*** Available data ***
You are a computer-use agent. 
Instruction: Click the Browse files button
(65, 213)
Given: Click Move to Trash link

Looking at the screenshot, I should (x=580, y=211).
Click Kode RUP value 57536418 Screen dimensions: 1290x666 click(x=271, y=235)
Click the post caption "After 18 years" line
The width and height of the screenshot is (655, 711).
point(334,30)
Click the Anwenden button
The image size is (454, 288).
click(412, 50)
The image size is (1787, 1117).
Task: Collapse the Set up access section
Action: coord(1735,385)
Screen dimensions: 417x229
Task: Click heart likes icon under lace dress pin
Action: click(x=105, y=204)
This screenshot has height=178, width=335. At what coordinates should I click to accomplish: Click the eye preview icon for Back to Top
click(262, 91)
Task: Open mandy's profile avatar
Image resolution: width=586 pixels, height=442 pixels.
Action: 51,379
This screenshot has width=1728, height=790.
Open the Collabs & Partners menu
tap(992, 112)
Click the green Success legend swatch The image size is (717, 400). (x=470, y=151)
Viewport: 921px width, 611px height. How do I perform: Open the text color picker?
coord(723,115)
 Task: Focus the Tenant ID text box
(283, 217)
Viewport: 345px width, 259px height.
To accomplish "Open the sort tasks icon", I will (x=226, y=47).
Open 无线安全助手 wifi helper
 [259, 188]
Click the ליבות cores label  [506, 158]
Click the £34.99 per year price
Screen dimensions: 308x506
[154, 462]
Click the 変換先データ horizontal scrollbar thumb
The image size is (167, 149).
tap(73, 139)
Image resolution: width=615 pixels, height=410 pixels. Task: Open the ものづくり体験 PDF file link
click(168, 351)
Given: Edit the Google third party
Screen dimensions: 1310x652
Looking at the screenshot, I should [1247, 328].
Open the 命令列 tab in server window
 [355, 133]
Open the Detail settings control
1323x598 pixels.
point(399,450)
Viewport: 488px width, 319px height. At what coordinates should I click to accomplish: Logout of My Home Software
*** End of Available data ***
The response should be an exact copy of all the records above.

You are a computer-use agent. 
Instruction: Click the Browse files button
(65, 213)
Given: Click Move to Trash link

Looking at the screenshot, I should (x=580, y=211).
Click Kode RUP value 57536418 Screen dimensions: 1290x666 click(x=271, y=235)
Click the post caption "After 18 years" line
The width and height of the screenshot is (655, 711).
point(334,30)
Click the Anwenden button
The image size is (454, 288).
click(412, 50)
The image size is (1787, 1117).
Task: Collapse the Set up access section
Action: coord(1735,385)
Screen dimensions: 417x229
Task: Click heart likes icon under lace dress pin
Action: click(x=105, y=204)
This screenshot has height=178, width=335. At what coordinates should I click to accomplish: Click the eye preview icon for Back to Top
click(262, 91)
Task: Open mandy's profile avatar
Image resolution: width=586 pixels, height=442 pixels.
Action: 51,379
This screenshot has width=1728, height=790.
Open the Collabs & Partners menu
tap(992, 112)
Click the green Success legend swatch The image size is (717, 400). (x=470, y=151)
Viewport: 921px width, 611px height. How do I perform: Open the text color picker?
coord(723,115)
 Task: Focus the Tenant ID text box
(283, 217)
Viewport: 345px width, 259px height.
To accomplish "Open the sort tasks icon", I will (x=226, y=47).
Open 无线安全助手 wifi helper
 [259, 188]
Click the ליבות cores label  [506, 158]
Click the £34.99 per year price
Screen dimensions: 308x506
[154, 462]
Click the 変換先データ horizontal scrollbar thumb
The image size is (167, 149).
tap(73, 139)
Image resolution: width=615 pixels, height=410 pixels. Task: Open the ものづくり体験 PDF file link
click(168, 351)
Given: Edit the Google third party
Screen dimensions: 1310x652
Looking at the screenshot, I should [1247, 328].
Open the 命令列 tab in server window
 [355, 133]
Open the Detail settings control
1323x598 pixels.
point(399,450)
Viewport: 488px width, 319px height. At what coordinates should I click to accomplish: Logout of My Home Software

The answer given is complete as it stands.